Lobão procurou afastar os temores de que as novas regras possam significar, na prática, uma reestatização do setor. A MP permite que a participação da estatal e de suas subsidiárias, hoje limitada a 49% nos empreendimentos energéticos, seja majoritária ou até de 100%. Mas isso é apenas uma hipótese, segundo o ministro, para licitações em que não houver interessados pelo setor privado. O lema será "parceria" com o capital privado, garantiu Lobão, citando hidrelétricas em que não houve entrega de propostas pelos empresários nos leilões e a Eletrobrás ficou sozinha para viabilizar o empreendimento. "Não há nenhuma intenção de reestatização", ressaltou o ministro. "Onde houver necessidade - e só se houver - ela (Eletrobrás) será majoritária", disse.
Para o presidente do Acende Brasil, não há vantagens nas novas regras, mas sim um potencial desestímulo a investimentos privados. Um grande concessionário de hidrelétrica, que pediu para não ter seu nome divulgado, teme a entrada das subsidiárias da Eletrobrás nos próximos leilões de geração com tarifas muito baixas, para forçar uma queda de preços, com taxas de retorno excessivamente baixas. É o que ele classifica de "competição predatória", negada pelo ministro.
Sales chama atenção para o fato de que os segmentos de geração e de transmissão precisam de R$ 20 bilhões por ano para dar conta do crescimento da demanda. "Basta olhar os balanços da Eletrobrás para ver que, nos últimos quatro anos, ela tem investido apenas R$ 3,1 bilhões a cada ano. Está claro que a maior parte dos recursos precisa vir da iniciativa privada. A legislação que estava vigente, permitindo à Eletrobrás fazer parcerias com participação de até 49%, era a maneira mais correta", comentou Sales.
Lobão lembrou outros aspectos da MP, como a autorização para a presença da estatal brasileira em outros países. Pelo menos cinco usinas já estão na mira: três na Argentina e duas na Bolívia, com capacidade para gerar até 12 mil megawatts (MW), que podem ter participação da Eletrobrás e compra de parte da energia pelo Brasil, de forma a aumentar a segurança do sistema elétrico nacional. Na Argentina, o governo quer discutir a construção de duas hidrelétricas no complexo de Garabi e a usina de Corpus. Na Bolívia, são dois possíveis empreendimentos: Cachuela Esperanza, do lado boliviano, e a binacional Guajará-Mirim, na fronteira com o Brasil, no rio Mamoré, que se junta com o Beni e forma o rio Madeira. O ministro Lobão acrescentou que há oportunidades também em países como Uruguai e Venezuela.
Na hidrelétrica de Santo Antônio (RO), primeira das duas usinas brasileiras do complexo do Madeira, a nova legislação facilitará a obtenção de financiamento junto ao BNDES. O consórcio Madeira Energia, liderado por investidores privados como a Odebrecht, tem participação minoritária de Furnas.
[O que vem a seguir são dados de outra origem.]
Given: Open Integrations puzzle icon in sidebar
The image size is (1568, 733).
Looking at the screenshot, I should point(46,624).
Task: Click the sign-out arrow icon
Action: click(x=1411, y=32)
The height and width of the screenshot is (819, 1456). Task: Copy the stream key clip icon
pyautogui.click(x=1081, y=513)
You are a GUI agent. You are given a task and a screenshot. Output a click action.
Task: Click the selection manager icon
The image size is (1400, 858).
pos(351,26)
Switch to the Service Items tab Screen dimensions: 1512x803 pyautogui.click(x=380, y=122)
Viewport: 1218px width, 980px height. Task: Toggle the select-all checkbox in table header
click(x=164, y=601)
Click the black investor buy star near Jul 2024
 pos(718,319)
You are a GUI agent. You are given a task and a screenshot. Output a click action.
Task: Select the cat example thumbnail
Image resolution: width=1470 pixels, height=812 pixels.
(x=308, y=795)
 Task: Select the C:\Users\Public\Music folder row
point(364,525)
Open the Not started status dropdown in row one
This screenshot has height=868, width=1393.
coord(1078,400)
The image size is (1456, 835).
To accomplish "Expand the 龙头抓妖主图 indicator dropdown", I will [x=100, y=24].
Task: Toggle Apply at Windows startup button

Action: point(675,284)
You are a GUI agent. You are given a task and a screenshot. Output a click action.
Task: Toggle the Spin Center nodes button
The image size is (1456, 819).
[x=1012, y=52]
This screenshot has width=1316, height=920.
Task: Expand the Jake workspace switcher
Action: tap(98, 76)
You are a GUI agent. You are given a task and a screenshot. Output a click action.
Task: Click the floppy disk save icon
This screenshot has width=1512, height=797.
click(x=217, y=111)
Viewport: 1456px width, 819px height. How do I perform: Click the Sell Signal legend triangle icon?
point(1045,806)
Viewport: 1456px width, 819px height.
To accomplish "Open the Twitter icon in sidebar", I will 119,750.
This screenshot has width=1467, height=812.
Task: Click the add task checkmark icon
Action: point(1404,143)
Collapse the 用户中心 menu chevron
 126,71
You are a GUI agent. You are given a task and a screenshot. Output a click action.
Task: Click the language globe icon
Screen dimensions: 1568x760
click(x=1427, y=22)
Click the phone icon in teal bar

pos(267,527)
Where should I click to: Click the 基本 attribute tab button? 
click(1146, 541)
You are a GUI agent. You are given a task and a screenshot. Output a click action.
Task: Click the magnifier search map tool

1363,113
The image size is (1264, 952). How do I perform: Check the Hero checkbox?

A MP permite às subsidiárias do sistema Eletrobrás que elas dêem suas próprias ações no empreendimento como garantia do financiamento, como é praxe no modelo de "project finance", mas até agora vetado a estatais. Sem isso, o consórcio teria de buscar outra fórmula para se financiar com o BNDES.
O presidente da estatal, José Antônio Muniz, afirmou em nota que não há mudanças imediatas no dia-a-dia da estatal, mas as novas regras dão "uma flexibilidade que a companhia não possuía". A nota diz que a alteração facilita o "tão esperado" registro das ações da Eletrobrás na Bolsa Nova York. Para Muniz, o conteúdo da MP atende à orientação do presidente Luiz Inácio Lula da Silva de "transformar a Eletrobrás numa Petrobras". Diz que a iniciativa privada não tem motivos para temer o fortalecimento da estatal. "O espírito da MP é que nós possamos trabalhar em vários projetos, em conjunto com a iniciativa privada. Quando for um projeto estratégico, por exemplo, a Eletrobrás poderá assumi-lo sem limitações, respeitando, claro, o interesse dos acionistas."